Le lettere di Himmler alla moglie: “Spero che ad Auschwitz ci sia il telefono”
Pubblicate 700 missive del carteggio del capo delle SS con Margarete Siegroth. Ossessione antisemita, ma soprattutto i toni di agghiacciante leggerezza con cui il gerarca nazista attraversava l’Olocausto.
“Povera cara, a causa dei soldi devi farti spellare da questi miserabili ebrei”, scriveva il futuro capo delle SS il 16 aprile 1928 a Marga, con la quale si sarebbe sposato qualche mese dopo e che prima delle nozze aveva ceduto le sue azioni di una clinica berlinese all’altro comproprietario ebreo Bernhard Hauschild. “Questo Hauschild, un ebreo rimane un ebreo!”, scriveva Marga il 21 maggio 1928, ottenendo come risposta un invito a non prendersela troppo. “Non ti arrabbiare con gli ebrei”, le rispondeva un mese dopo Himmler, aggiungendo che sull’argomento “potrei solo sostenerti, brava donna”. Quando il marito il 9 novembre 1938 aveva già dato l’ordine di esecuzione dei pogrom contro gli ebrei e i loro negozi e sinagoghe in moltissime città tedesche, passato alla storia come la ‘notte dei cristalli’, Marga annotava nel suo diario il 14 novembre: “Questa storia degli ebrei… Quando ci lasceranno queste canaglie, in modo da poter condurre una vita felice?”.

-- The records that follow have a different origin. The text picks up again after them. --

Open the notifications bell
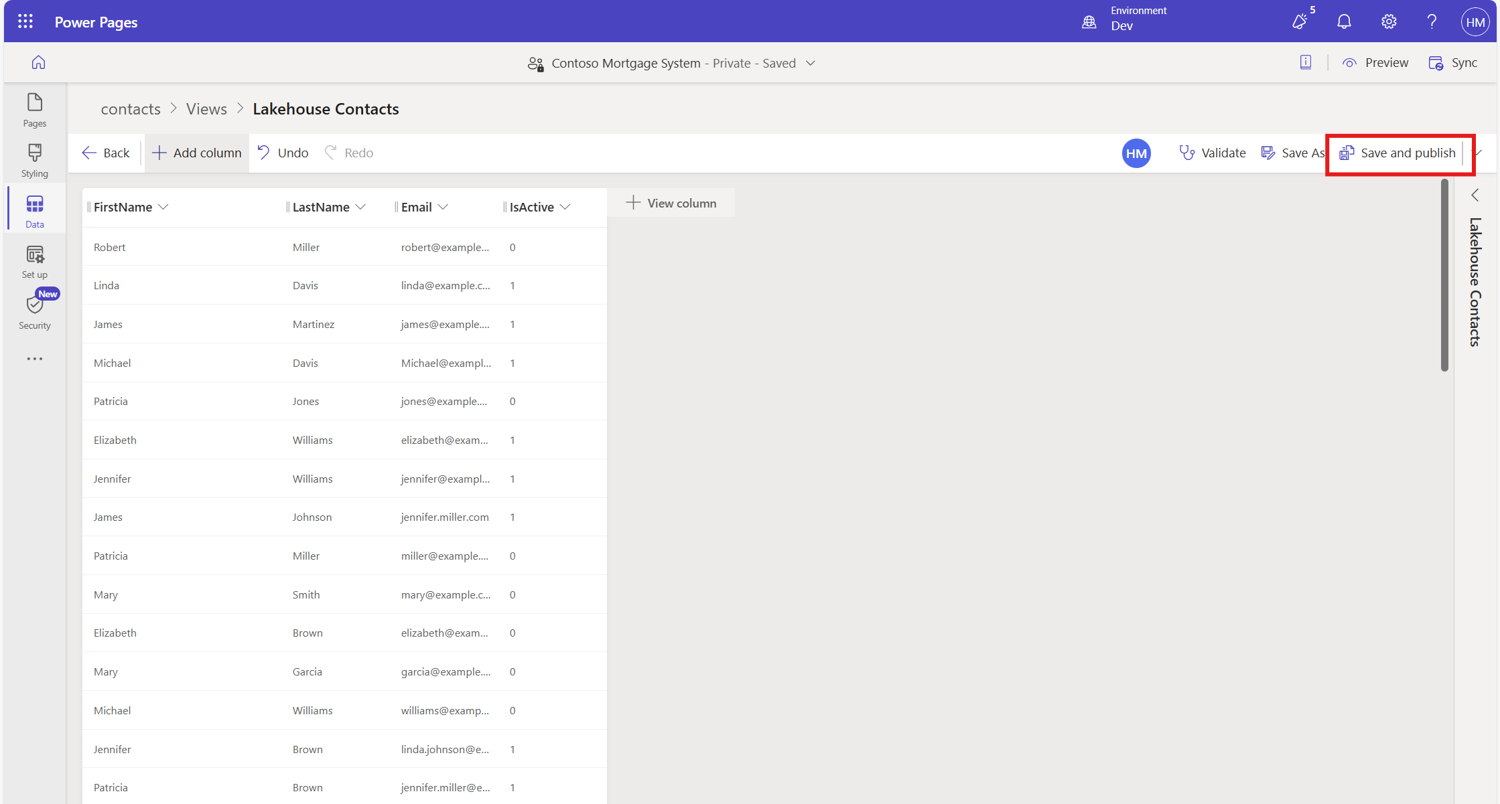This screenshot has height=804, width=1500. [1344, 21]
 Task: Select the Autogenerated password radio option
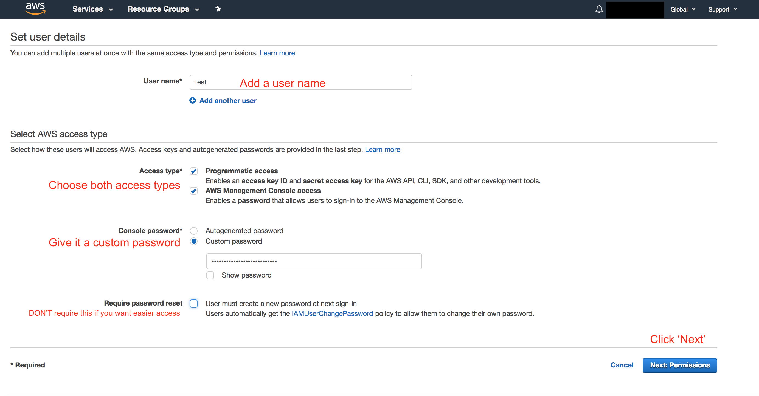[x=194, y=231]
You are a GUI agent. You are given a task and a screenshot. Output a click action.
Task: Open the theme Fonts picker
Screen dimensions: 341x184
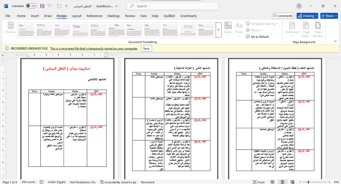[x=239, y=28]
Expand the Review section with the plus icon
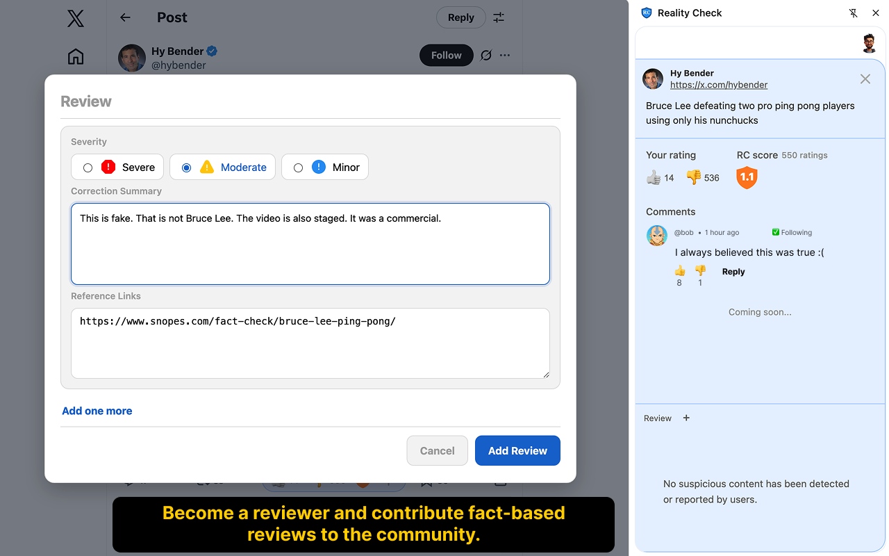The height and width of the screenshot is (556, 889). pos(686,418)
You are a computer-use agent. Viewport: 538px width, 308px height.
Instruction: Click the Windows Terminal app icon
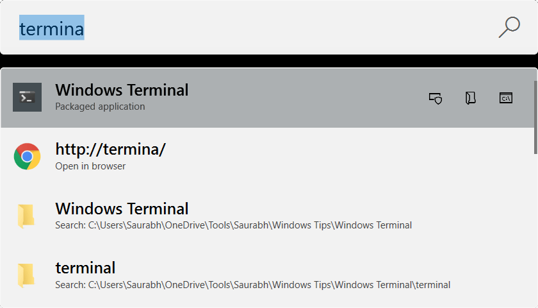(27, 97)
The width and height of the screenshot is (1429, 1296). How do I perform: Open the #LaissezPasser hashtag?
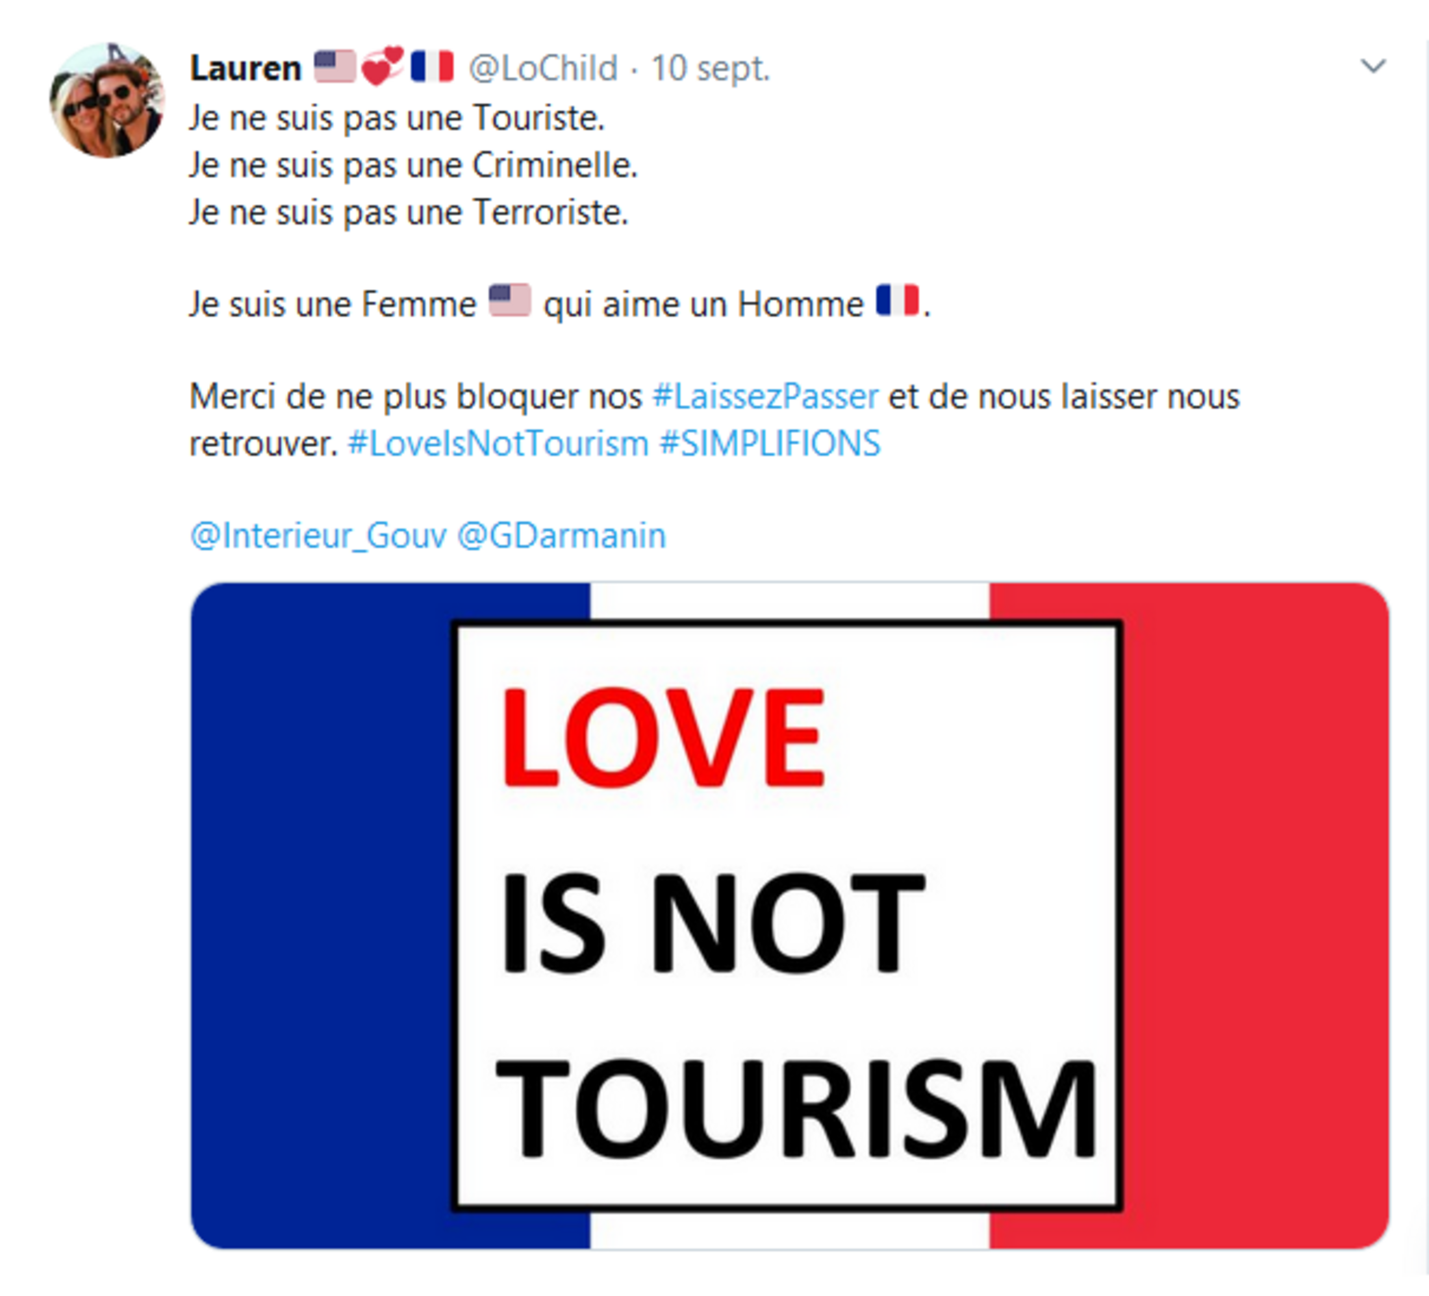point(766,396)
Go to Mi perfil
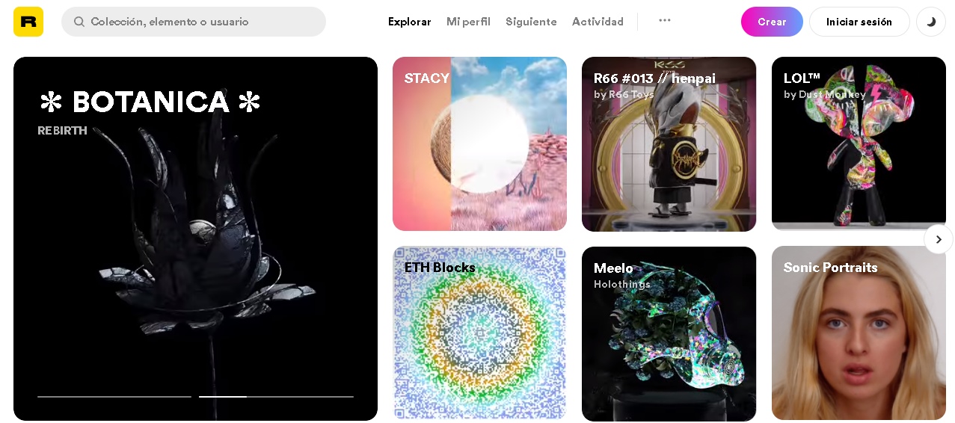This screenshot has height=423, width=955. (468, 22)
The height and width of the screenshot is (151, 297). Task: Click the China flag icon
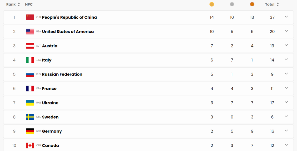pos(30,17)
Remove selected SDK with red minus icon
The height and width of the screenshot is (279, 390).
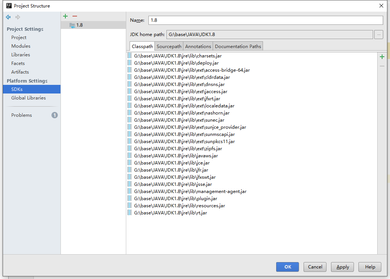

In viaggio verso Auschwitz come se andasse in gita di piacere. E’ lo spirito che traspare da alcune delle 700 lettere private scritte dal capo delle SS alla moglie Margarete Siegroth (Marga) dal 1927 fino a cinque settimane prima del suo suicidio nel 1945, Heinrich Himmler si recava in visita di ispezione al campo di sterminio. Il tono e il contenuto del carteggio – a parte la vera ossessione antisemita che accomunava i coniugi – lasciano inorriditi per il tono di leggerezza e assoluta normalità con cui sia il capo delle SS che la sua Marga attraversavano e vivevano l’olocausto.